Pabna, Sirajganj weavers have no time to waste
With Eid approaching, a weaver busy producing handloom cloths at a weaving factory at Shahjadpur in Pabna district. Photo: Star
Weavers of Pabna and Sirajganj districts, the biggest handloom cloth producing zone in the country, are passing busy time ahead of the Eid-ul-Fitr.
Sellers of over 200 large wholesale shops at Shahjadpur Tant Kaporer Hat, the biggest wholesale market of handloom products in the country, are also busy as the traders from different parts of the country are thronging there to buy cloths.
The areas noted for weaving industry are in Shahjadpur, Ullapara, Chowhali (Enayetpur), Kazipur, Belkuchi and Sadar upazilas of Sirajganj district and Bera, Santhia, Sujanagar and Sadar upazilas of Pabna.

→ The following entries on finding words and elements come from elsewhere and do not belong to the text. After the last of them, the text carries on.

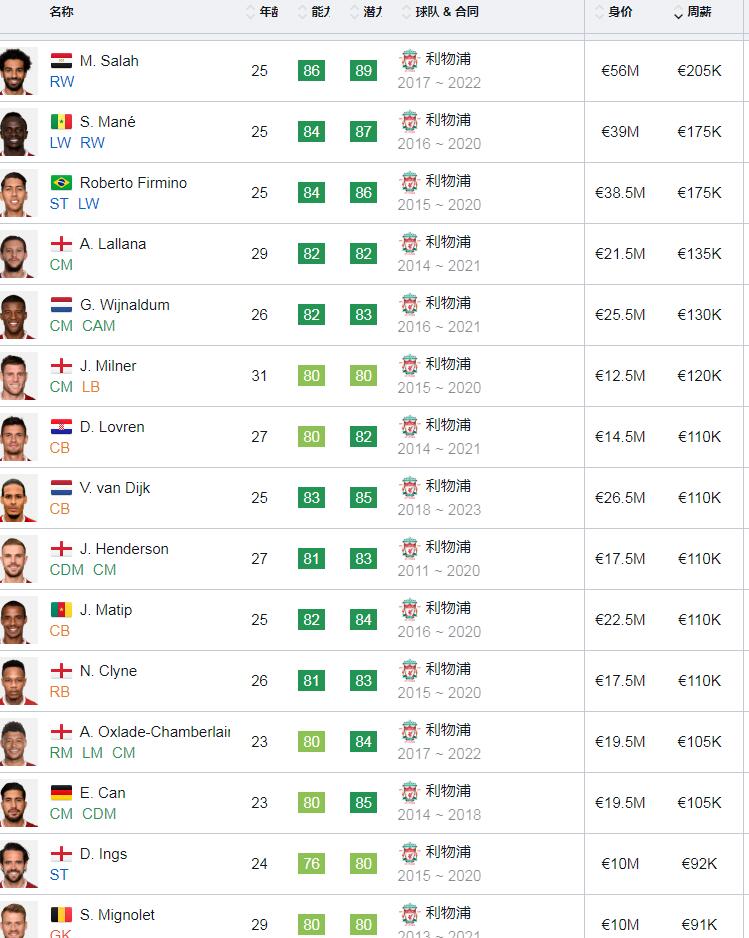Click G. Wijnaldum's player portrait
This screenshot has width=749, height=938.
tap(18, 315)
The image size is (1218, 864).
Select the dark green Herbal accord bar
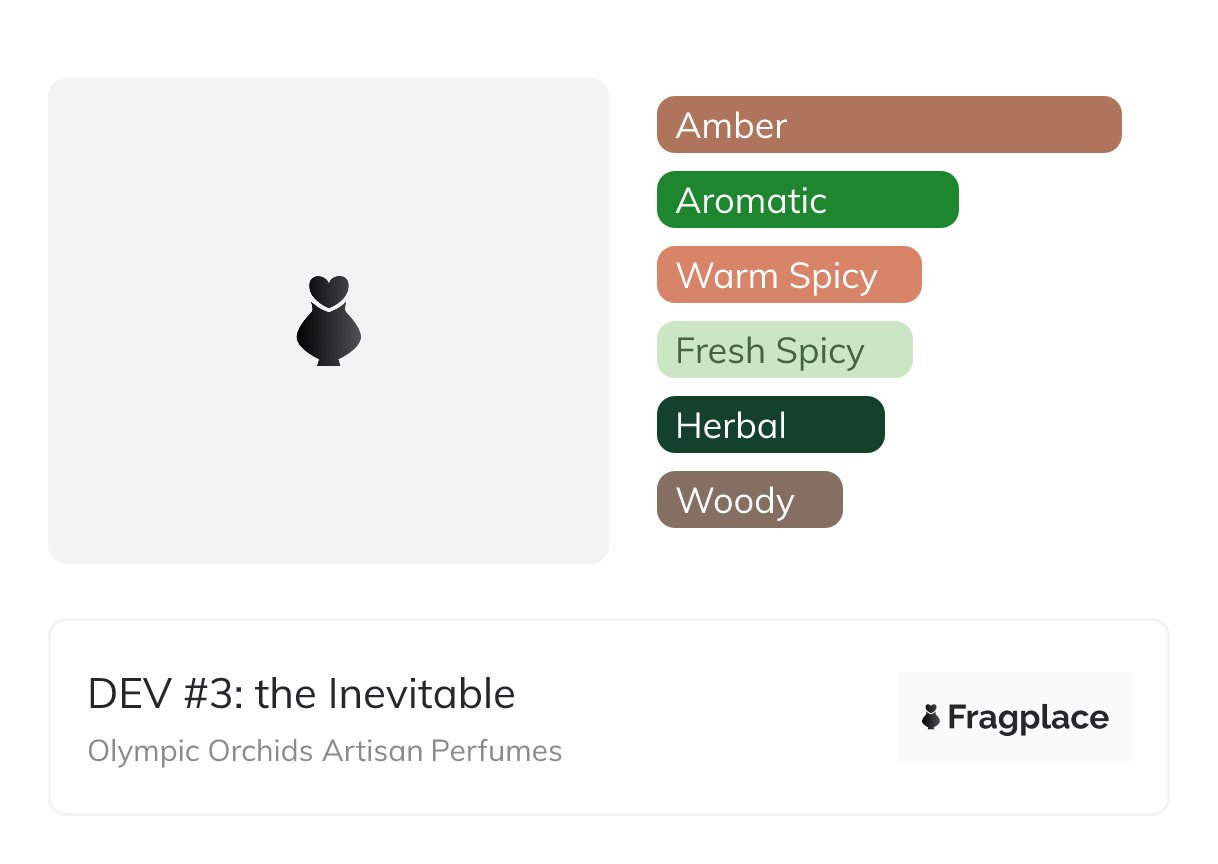click(x=830, y=425)
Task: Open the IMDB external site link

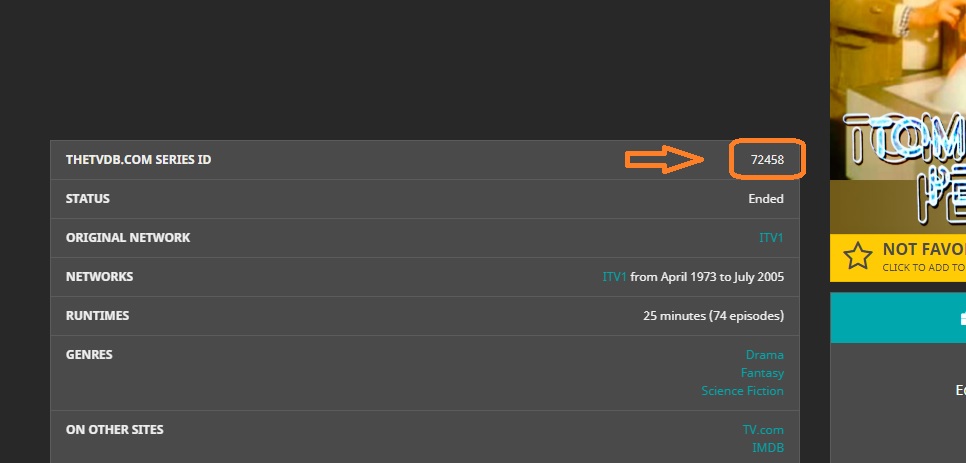Action: [768, 448]
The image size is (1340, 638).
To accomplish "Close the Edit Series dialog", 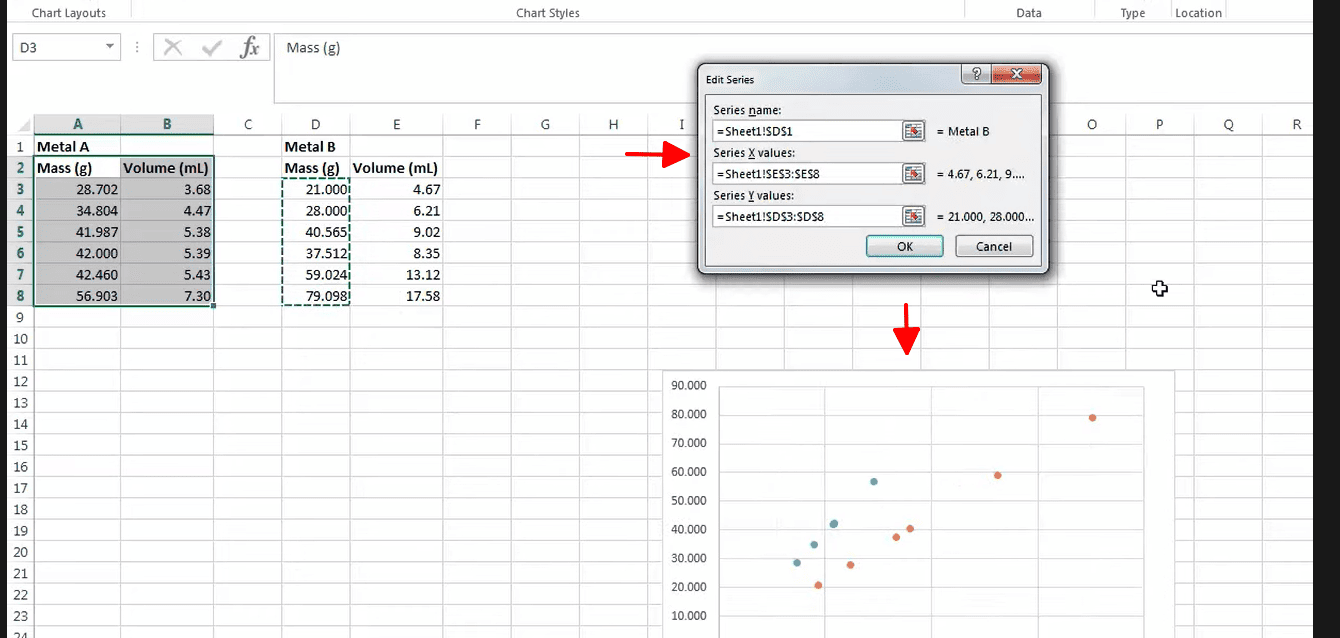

“Now 3.5 lakh looms are operating in 10 upazilas of the two districts with target to produce two crore pieces of handloom cloths. At least 70 percent of the country's demand for handloom cloths is met from the zone,” said Md Haidar Ali, vice president of Bangladesh Handloom and Power Loom Owners Association, also president of Sirajganj district unit of the association.
Around 50 percent of the total production of the two districts is exported to India and the demand soars up ahead of the Eid, Haider added.
But marginal weavers of the two districts are suffering due to the fund crisis in the peak production season.
“I have three looms. I and my son are working in two looms while the other has remained abandoned. I do not engage worker due to fund crises,” said Md Raihan Ali, a marginal weaver of Dorgarchar in Shahjadpur upazila.
"I have targeted to produce 100 pieces of sarees in my two looms. But to start the work, I had to borrow money from a mohazan (money lender) on condition of giving him 60 pieces of sarees without making any profit,” Raihan said.
Around 15 thousand marginal weavers of the two districts are facing similar problems.